No lo tenía tan claro. Por mucho que Ivar me hubiese obligado, debí haberle dejado las cosas más claras o haber advertido a mi padre, al menos. Mi compasión por ese hombre me había provocado un gran pesar, y lo que era peor, se lo había provocado a Sandor.

―No sabes lo que he temido que no te encontrásemos ―dijo Kevan―. Nunca le había visto así.

El pecho se me encogió y se me volvieron a saltar las lágrimas.

―Pero ya está todo bien ―añadió―. Estás a salvo y estás de vuelta.

Suspiró, volviendo a colocarme el abrigo. Ambos nos fijamos en los árboles del bosque, y de un momento a otro vimos aparecer a alguien.

―¡Elin! ―gritó mi padre, bajándose apresuradamente del caballo.

Corrimos el uno hacia el otro y nos abrazamos.

―¿Estás bien? ―preguntó mirándome de arriba abajo―. ¿Dónde estabas? ¿Y Ivar?

―Sí, estoy bien, padre. Estaba...

Entonces, le vi. Venía espoleando a su caballo, y cuando por fin nos alcanzó y se bajó al suelo, el animal se desplomó enseguida. A pesar de que tenía un aspecto deplorable, sucio y con los ojos enrojecidos, jamás me había parecido más guapo que en ese momento. Fui hacia él y di un salto para rodear su cuello con ambos brazos.

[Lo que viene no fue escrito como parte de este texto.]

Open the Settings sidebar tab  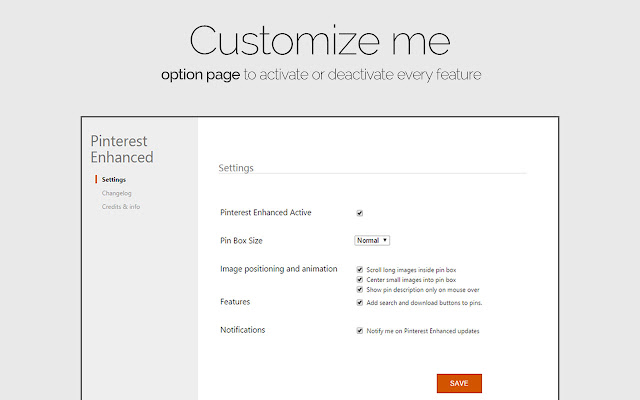(114, 179)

―Lo siento, mi amor ―susurré llenándole la quemadura de besos.

―¿Dónde está?

Intenté mirarle a los ojos, pero mantuvo su agarre tan fuerte que me fue imposible.

―Sandor, hace horas que lo dejamos. Ya se habrá marchado.

―¿Lo dejamos? ―siseó.

―El hombre que me ha salvado ―aclaré―. Un señor que...

Me puso en el suelo y me dedicó una mirada tan dura como una piedra.

―Hay una abertura en la montaña ―intervino Karl―. Tu esposa dice que Ivar la llevó a una cabaña. Lo que no sé es en qué dirección.